- _LIST OF TASKS_:
**A.** In the Mochiweb comet article, what is the default maximum number of connections that the code comment mentions?
**B.** Print the passage of the Mochiweb comet article from "I assume you" to "1. -module(mochiconntest_web).".

- _PASSAGE TO READ_:
╭──
A Million-user Comet Application with Mochiweb, Part 1

In this series I will detail what I found out empirically about how mochiweb performs with lots of open connections, and show how to build a comet application using mochiweb, where each mochiweb connection is registered with a router which dispatches messages to various users. We end up with a working application that can cope with a million concurrent connections, and crucially, knowing how much RAM we need to make it work.

In part one:

  • Build a basic comet mochiweb app that sends clients a message every 10 seconds.
  • Tune the Linux kernel to handle lots of TCP connections
  • Build a flood-testing tool to open lots of connections (ye olde C10k test)
  • Examine how much memory this requires per connection.

Future posts in this series will cover how to build a real message routing system, additional tricks to reduce memory usage, and more testing with 100k and 1m concurrent connections.

I assume you know your way around the Linux command line, and know a bit of Erlang.

Building a Mochiweb test application

In brief:

  1. Install and build Mochiweb
  2. Run: /your-mochiweb-path/scripts/new_mochiweb.erl mochiconntest
  3. cd mochiconntest and edit src/mochiconntest_web.erl

This code (mochiconntest_web.erl) just accepts connections and uses chunked transfer to send an initial welcome message, and one message every 10 seconds to every client.

  1. -module(mochiconntest_web).
  2. -export([start/1, stop/0, loop/2]).
  3. %% External API
  4. start(Options) ->
  5.     {DocRoot, Options1} = get_option(docroot, Options),
  6.     Loop = fun (Req) ->
  7.                    ?MODULE:loop(Req, DocRoot)
  8.            end,
  9.     % we’ll set our maximum to 1 million connections. (default: 2048)
  10.     mochiweb_http:start([{max, 1000000}, {name, ?MODULE}, {loop, Loop} | Options1]).
  11.  
  12. stop() ->
  13.     mochiweb_http:stop(?MODULE).
  14.  
  15. loop(Req, DocRoot) ->
  16.     "/" ++ Path = Req:get(path),
  17.     case Req:get(method) of
  18.         Method when Method =:= ‘GET’; Method =:= ‘HEAD’ ->
  19.             case Path of
  20.                 "test/" ++ Id ->
  21.                     Response = Req:ok({"text/html; charset=utf-8",
  22.                                       [{"Server","Mochiweb-Test"}],
  23.                                       chunked}),
  24.                     Response:write_chunk("Mochiconntest welcomes you! Your Id: " ++ Id ++ "\n"),
  25.                     %% router:login(list_to_atom(Id), self()),
  26.                     feed(Response, Id, 1);
  27.                 _ ->
  28.                     Req:not_found()
  29.             end;
  30.         ‘POST’ ->
  31.             case Path of
  32.                 _ ->
  33.                     Req:not_found()
  34.             end;
  35.         _ ->
  36.             Req:respond({501, [], []})
╰──
- _SOURCE DATA_:
╭──
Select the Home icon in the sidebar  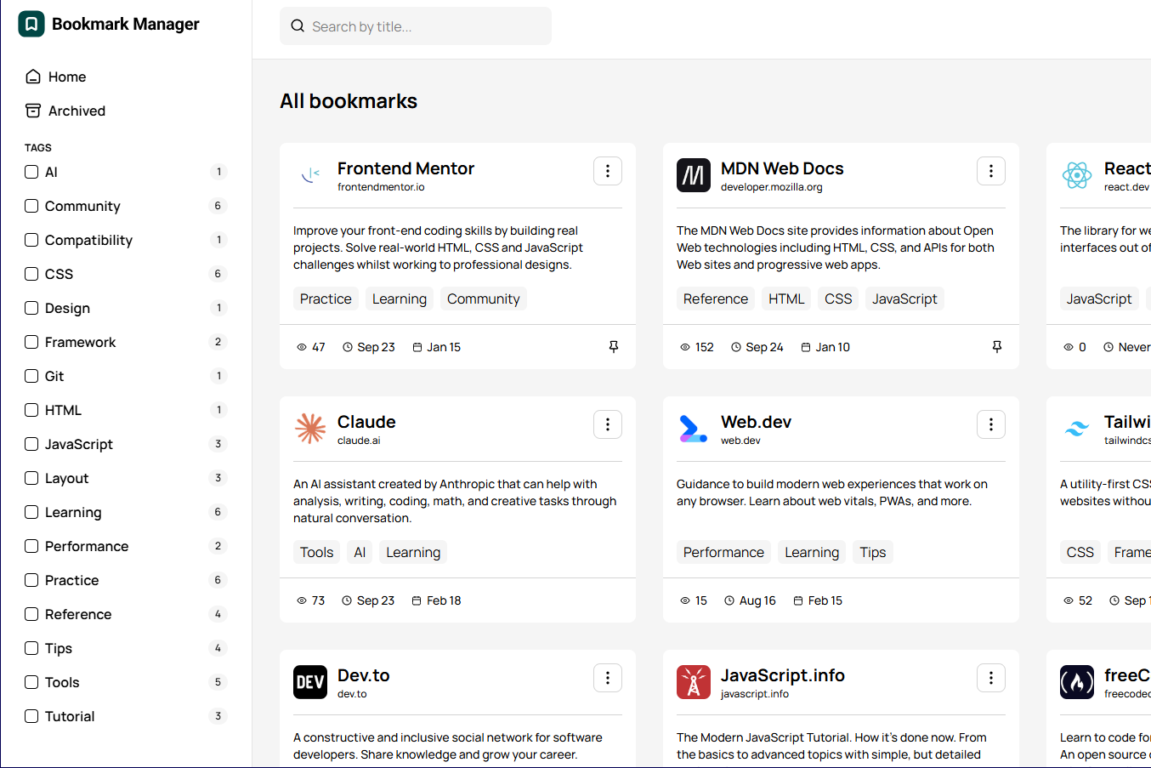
╰──
- _ANSWERS FOR THE TASKS_:
**A.** 2048

**B.**
I assume you know your way around the Linux command line, and know a bit of Erlang.

Building a Mochiweb test application

In brief:

  1. Install and build Mochiweb
  2. Run: /your-mochiweb-path/scripts/new_mochiweb.erl mochiconntest
  3. cd mochiconntest and edit src/mochiconntest_web.erl

This code (mochiconntest_web.erl) just accepts connections and uses chunked transfer to send an initial welcome message, and one message every 10 seconds to every client.

  1. -module(mochiconntest_web).